Henry had recently moved, and county commissioner Andy LaBarre calls it “a simple mistake.” But then onetime mayoral candidate Pat Lesko emailed LaBarre questioning many details of Henry’s resume. When the Observer asked Henry about that in October, he said that he was too busy with the election to answer questions. By mid-December, he still hadn’t responded.

By then, Yerkey had uncovered a much more serious problem: last summer, Henry wrote two unauthorized checks totaling $3,800.

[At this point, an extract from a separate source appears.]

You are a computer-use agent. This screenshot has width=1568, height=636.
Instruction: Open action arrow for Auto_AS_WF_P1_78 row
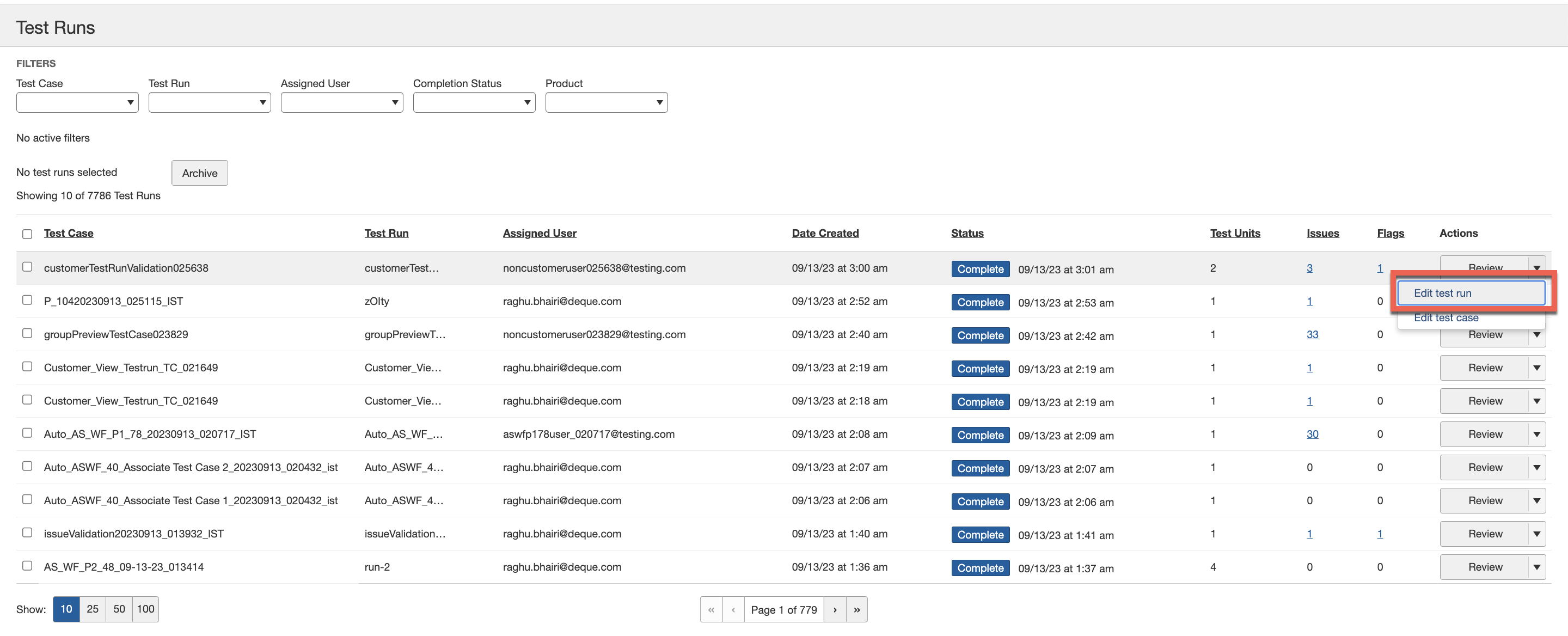[1536, 435]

“He is not given a checkbook for a reason,” Yerkey says. “However he was an authorized signer on the account, and he got emergency checks from the credit union.”

Yerkey says Henry used the money to make “an unauthorized loan to a nonprofit called the Citizens Education Law Clinic. Its mission was to bring people with legal expertise to poorer places in Michigan. The director was Mike Henry.”

As Yerkey understands it, “There was a paid internship program that started in the clinic, and at the time Mike did not have the money to cover it, and he thought it was a short-term thing and he could raise the money to replace it before it was missed.”

He couldn’t. At the party’s December meeting, “during the financial report it was revealed that Mike had difficulties with party funds,” Eaton says. “He apologized and said he’d repay. Then Mike announced he’s not going to run again” for party chair.

“I don’t know why he thought it was a good idea,” Yerkey says with a sigh. “I guess he felt personally responsible, and this was a pot of cash for a bridge loan. I can understand the argument he would make. The organization’s mission is aligned with Ann Arbor Dems’. But I don’t agree that we should be a loaning organization.”

By mid December, Henry had repaid $1,400. “He’s still committed to repaying all of it,” Yerkey says. “It’s a lot of money and tough to fundraise in this situation, but he says if he can’t fundraise it, he’ll personally repay it by the end of the year.”

“It’s important to understand the reasons that this was done,” Yerkey says of the misappropriation. “Mike wanted to make a difference, and that’s a noble goal, but with incredibly bad execution.”

Yerkey and the rest of the party leadership have also chosen not to stand for reelection. Their successors will be elected in January.

As the Observer went to press, Baskett was running unopposed for chair. She’s sorry Henry’s tenure is ending this way, but says his financial mismanagement “is unforgivable.”

The new leaders “will review the by-laws and protocols in place, and I will not go around the protocols—especially in terms of finances” Baskett vows. “I don’t see a need to have access to the checkbook!”